Collected data entries:
= = = = = = =
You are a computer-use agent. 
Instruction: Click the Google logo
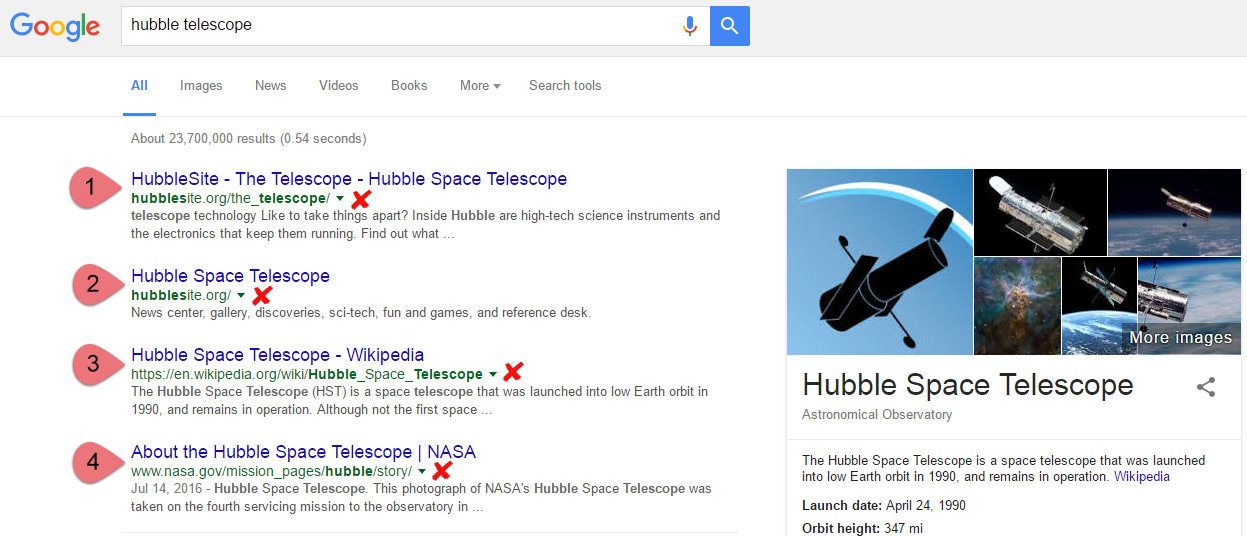(55, 26)
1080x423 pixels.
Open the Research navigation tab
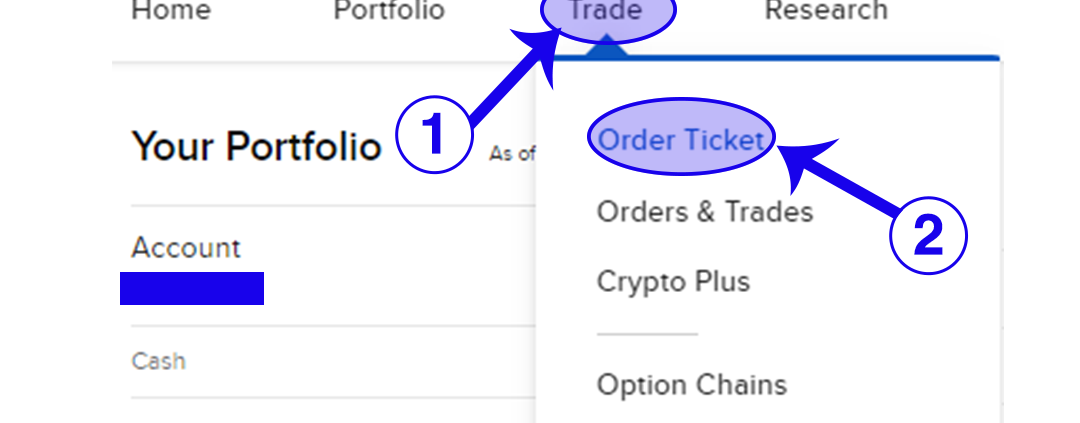825,11
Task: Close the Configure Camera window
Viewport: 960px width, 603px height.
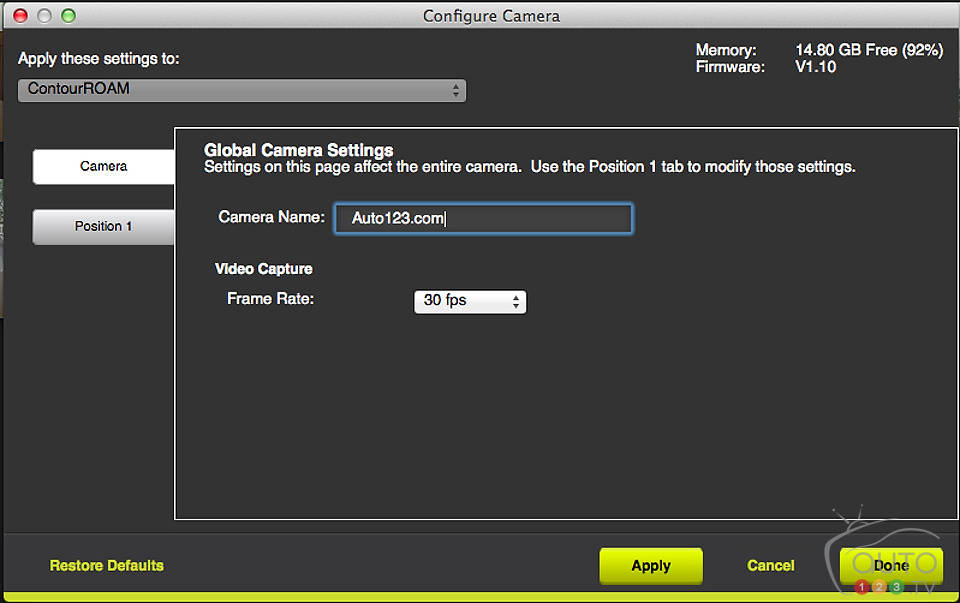Action: tap(21, 15)
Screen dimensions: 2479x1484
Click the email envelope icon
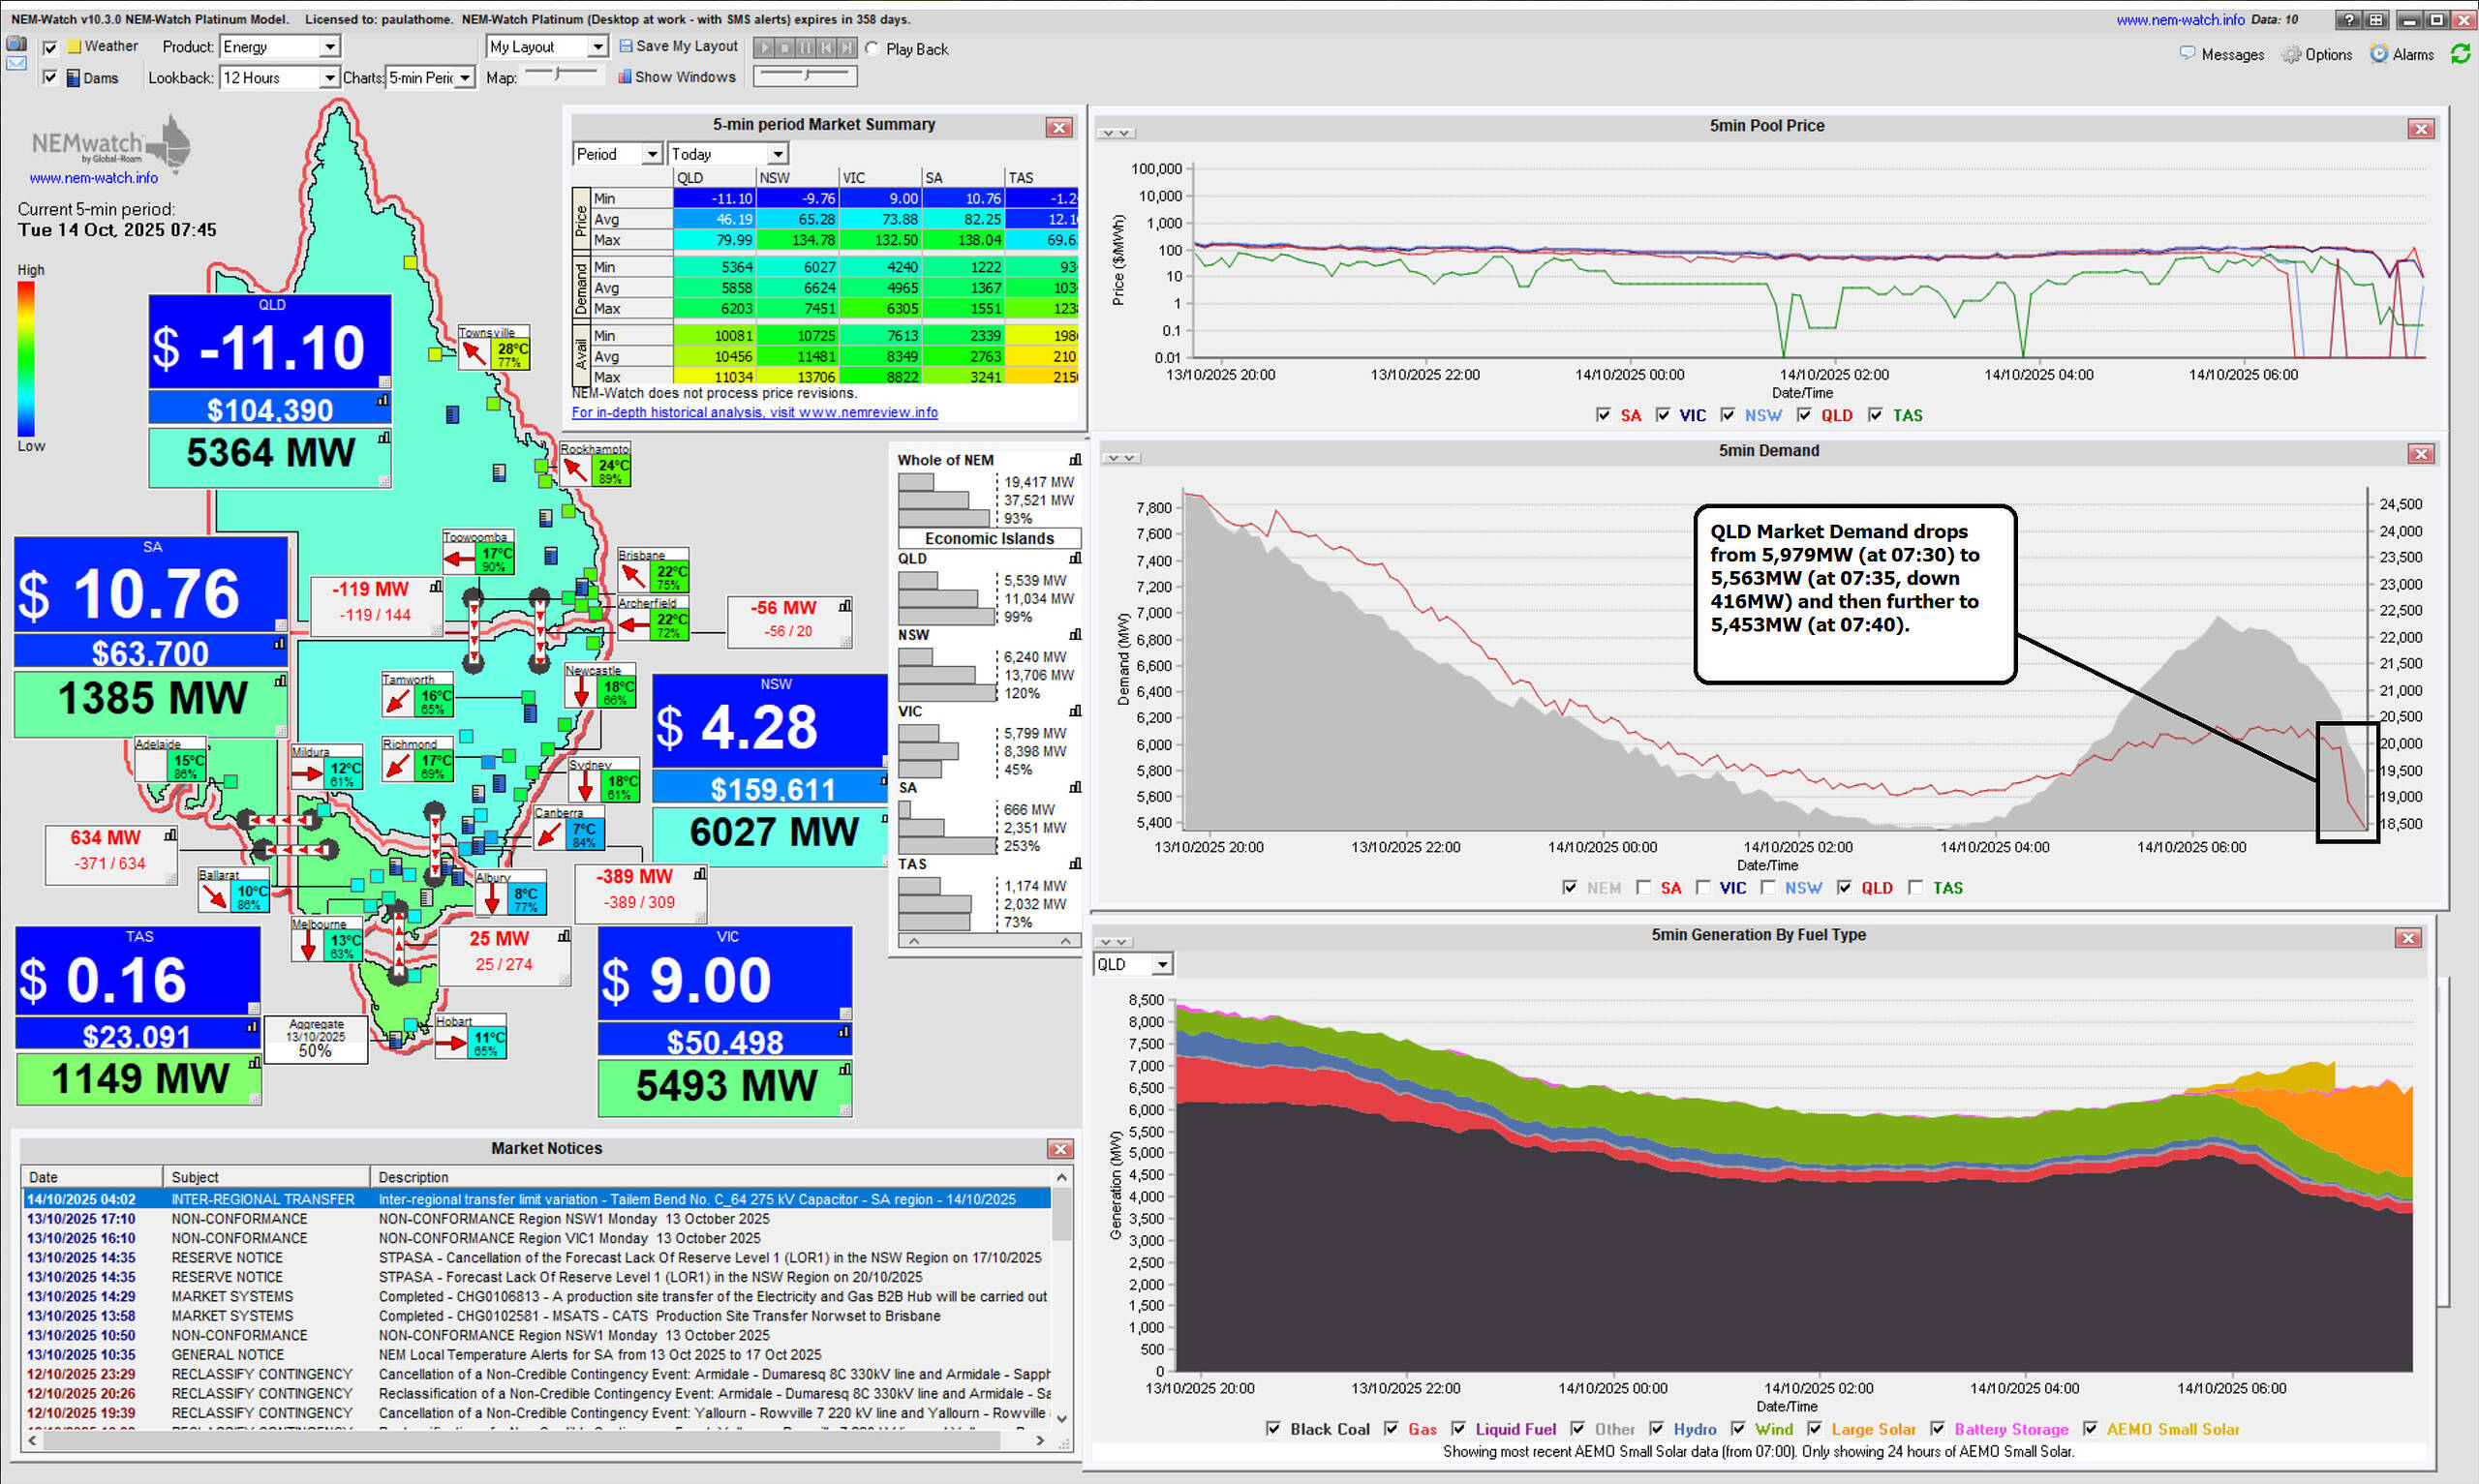[x=16, y=63]
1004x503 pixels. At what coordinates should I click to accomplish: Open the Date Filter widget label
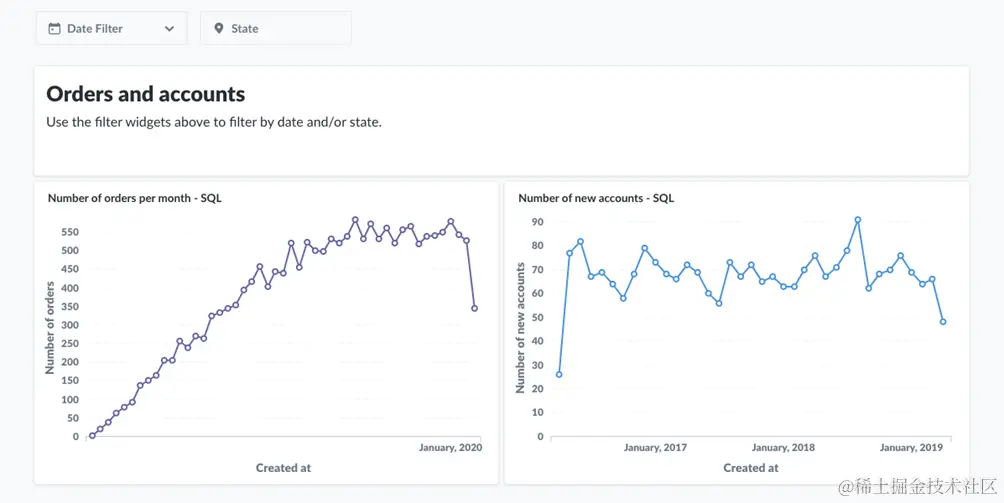[x=95, y=29]
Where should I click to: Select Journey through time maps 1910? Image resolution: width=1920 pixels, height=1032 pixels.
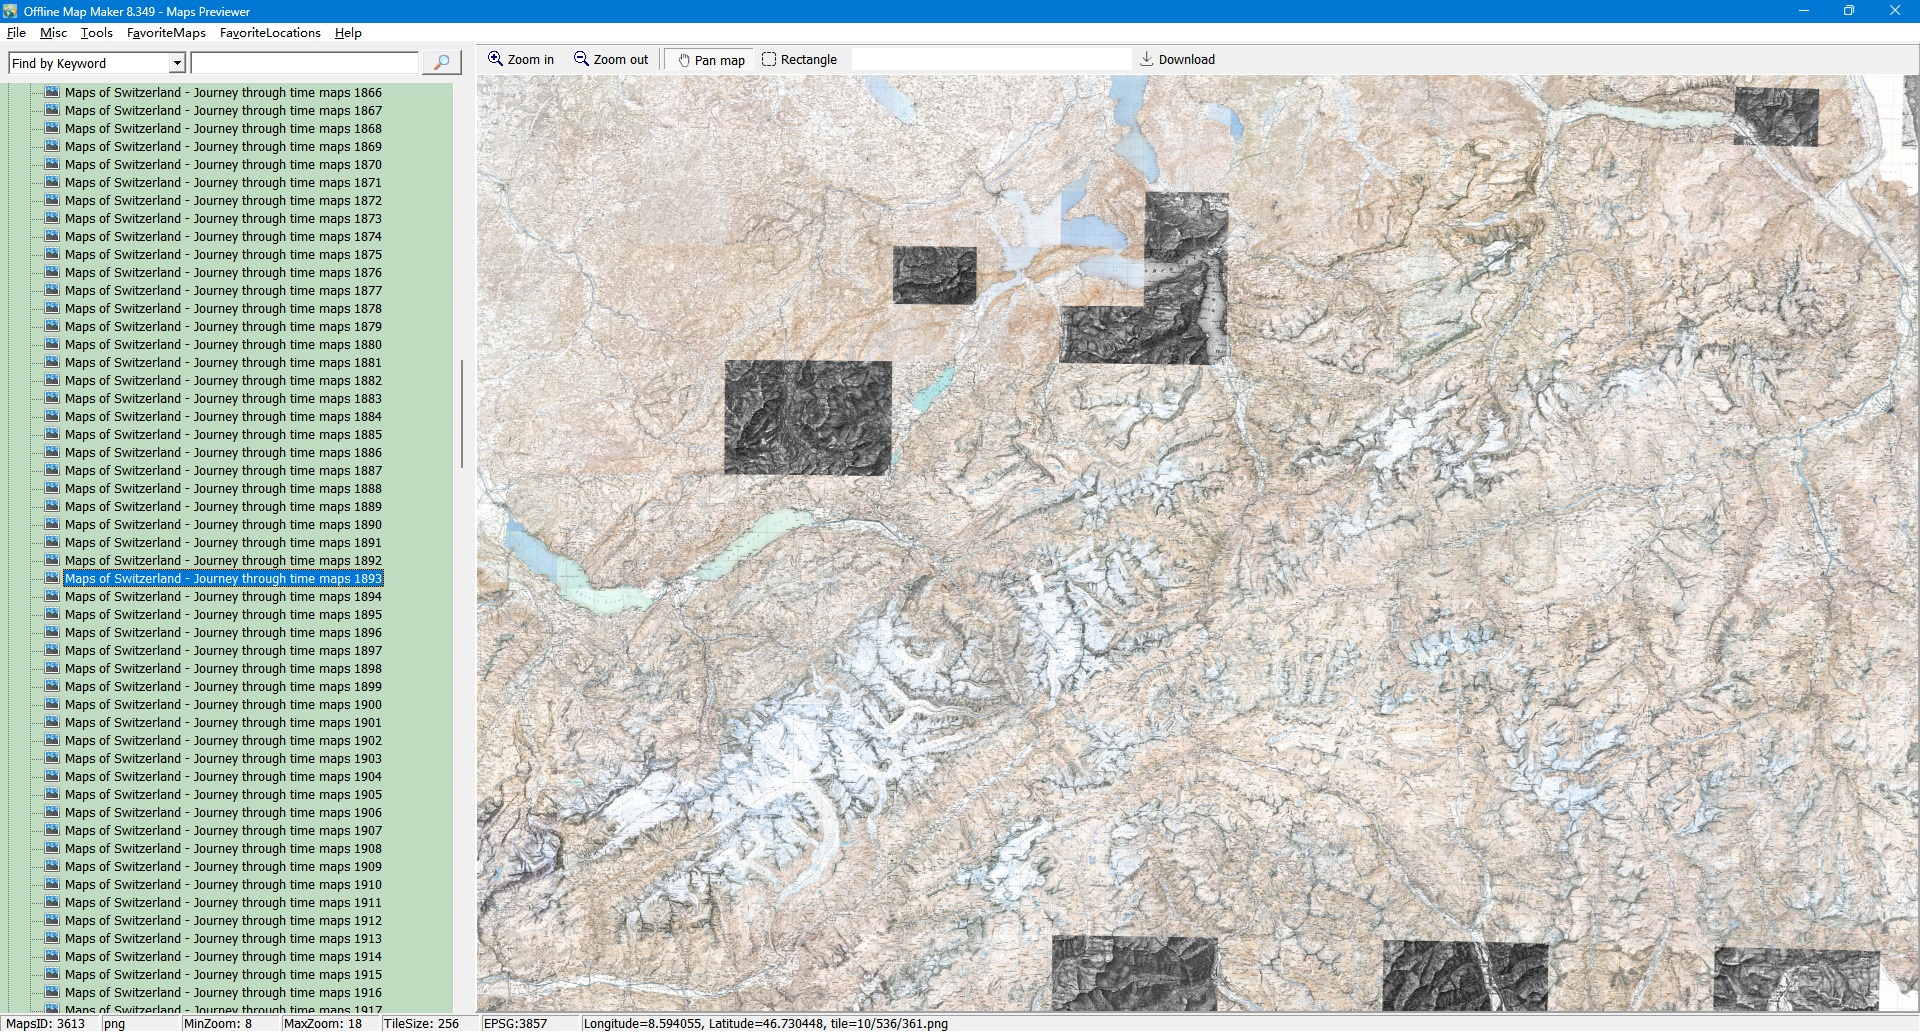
= = = = = = =
Directions for this task: Copy every line of the items above word for word, leaving out the pictures.

Task output:
You are a computer-use agent. 
Instruction: Click the Google logo
(55, 26)
1080x423 pixels.
Open the Research navigation tab
825,11
Task: Close the Configure Camera window
Viewport: 960px width, 603px height.
Action: tap(21, 15)
Screen dimensions: 2479x1484
Click the email envelope icon
[x=16, y=63]
1004x503 pixels. At what coordinates should I click to accomplish: Open the Date Filter widget label
[x=95, y=29]
Where should I click to: Select Journey through time maps 1910? Image resolution: width=1920 pixels, height=1032 pixels.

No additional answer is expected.